*Stated exercise*:
Lay out the records as a Markdown table with the columns Row and Line, skipping blank lines. Begin at the line that contains "Click the Title length progress bar" and stop after the line that contains "Task: Uncheck the".

*Input material*:
- - - -

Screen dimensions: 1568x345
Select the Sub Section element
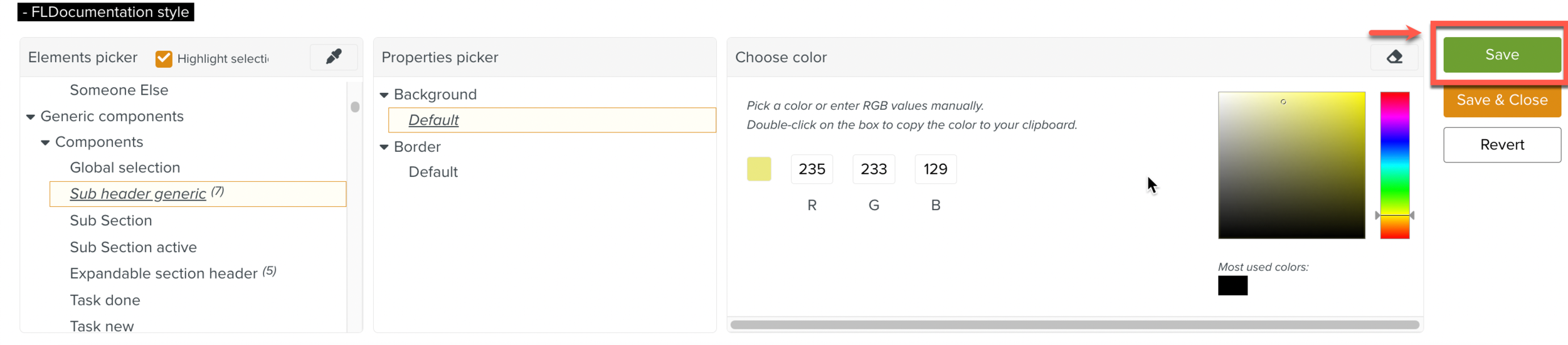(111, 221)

- - - -

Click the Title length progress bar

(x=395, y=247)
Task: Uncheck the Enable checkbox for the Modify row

- - - -

*Output of the task*:
| Row | Line |
|---|---|
| 1 | Click the Title length progress bar |
| 2 | (x=395, y=247) |
| 3 | Task: Uncheck the Enable checkbox for the Modify row |